= What this task involves =
Pictures are to be left out; otherwise, copy exactly the lines from the line containing "Viewport: 947px width, 807px" through the end of the data.

= Saved entries =
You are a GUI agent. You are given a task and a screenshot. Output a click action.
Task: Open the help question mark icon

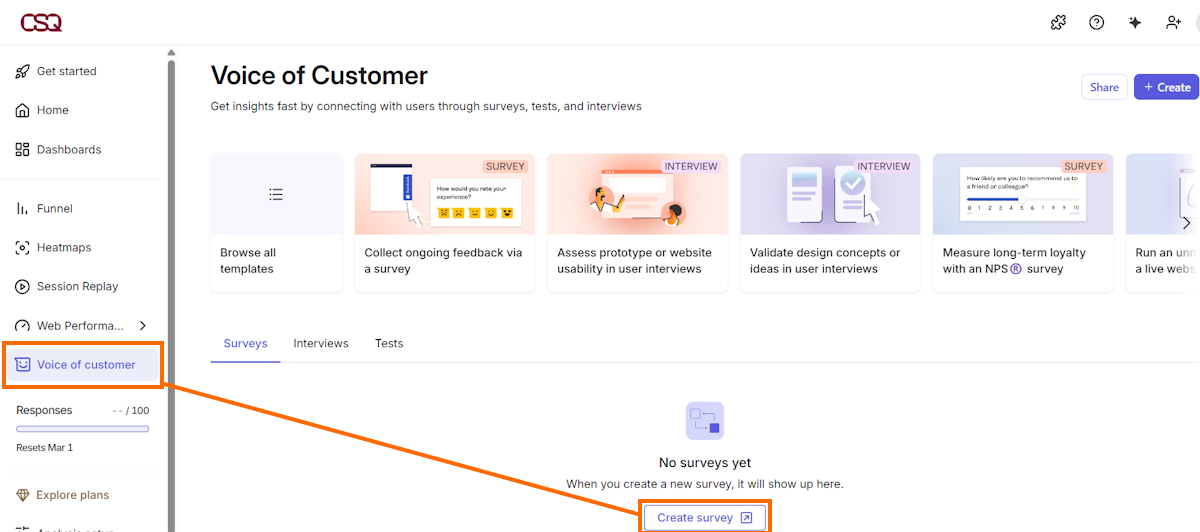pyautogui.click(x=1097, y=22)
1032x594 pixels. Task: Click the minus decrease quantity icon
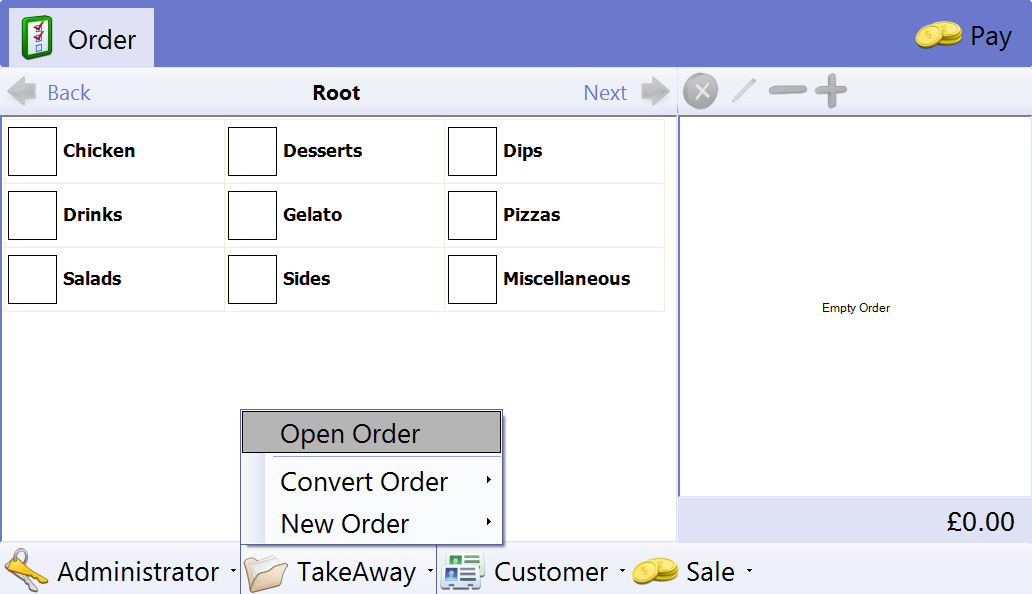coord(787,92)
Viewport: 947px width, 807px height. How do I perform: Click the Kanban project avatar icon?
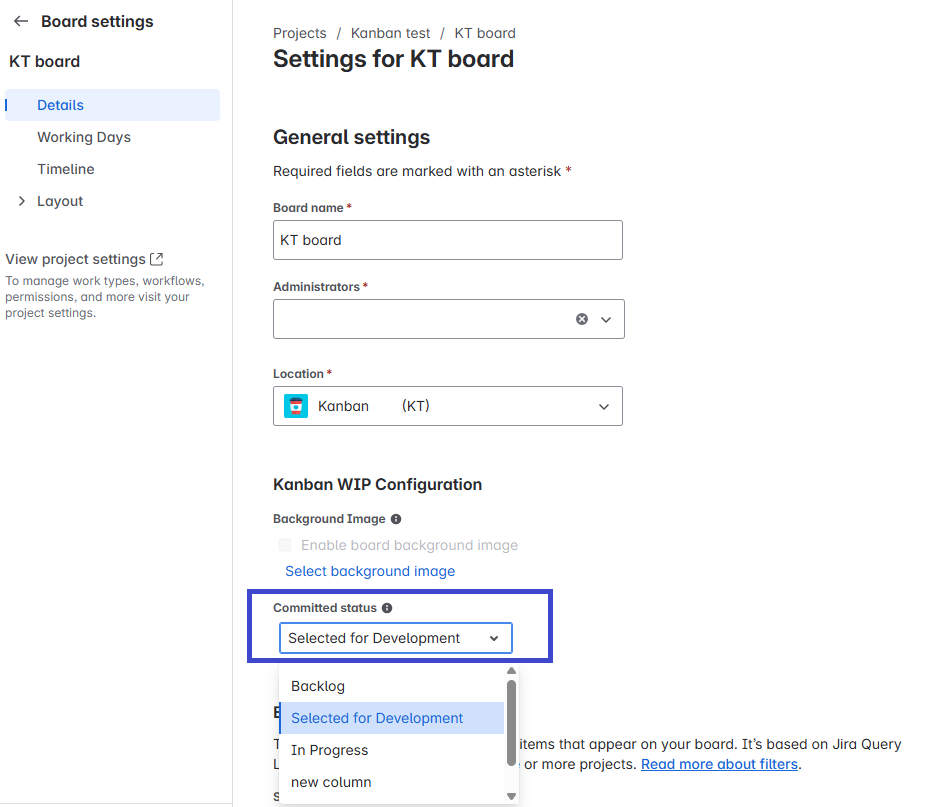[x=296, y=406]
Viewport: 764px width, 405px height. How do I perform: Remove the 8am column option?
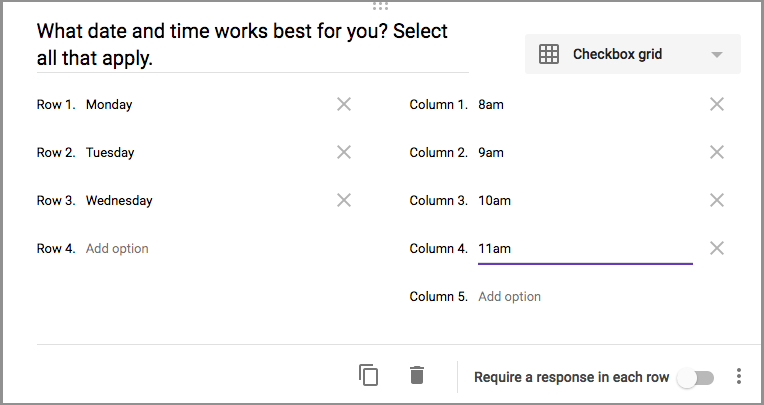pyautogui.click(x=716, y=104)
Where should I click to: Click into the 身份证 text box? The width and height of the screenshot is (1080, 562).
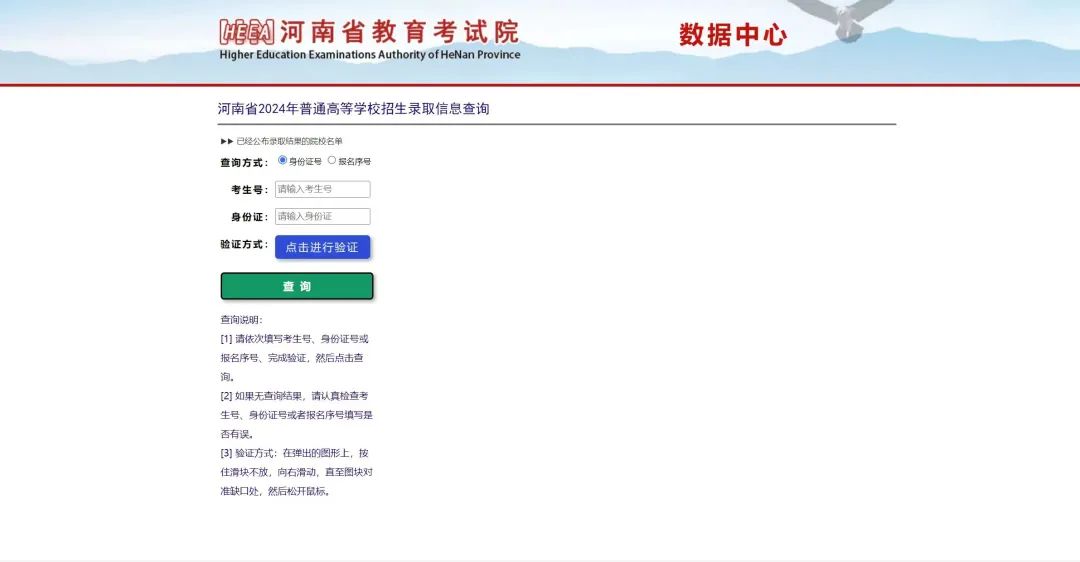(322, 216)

= The completed task =
Viewport: 947px width, 807px height. How do I perform: Click the Kanban project avatar icon?
[x=296, y=406]
Viewport: 764px width, 405px height. How do I perform: Remove the 8am column option?
pyautogui.click(x=716, y=104)
Where should I click to: Click into the 身份证 text box? The width and height of the screenshot is (1080, 562).
(322, 216)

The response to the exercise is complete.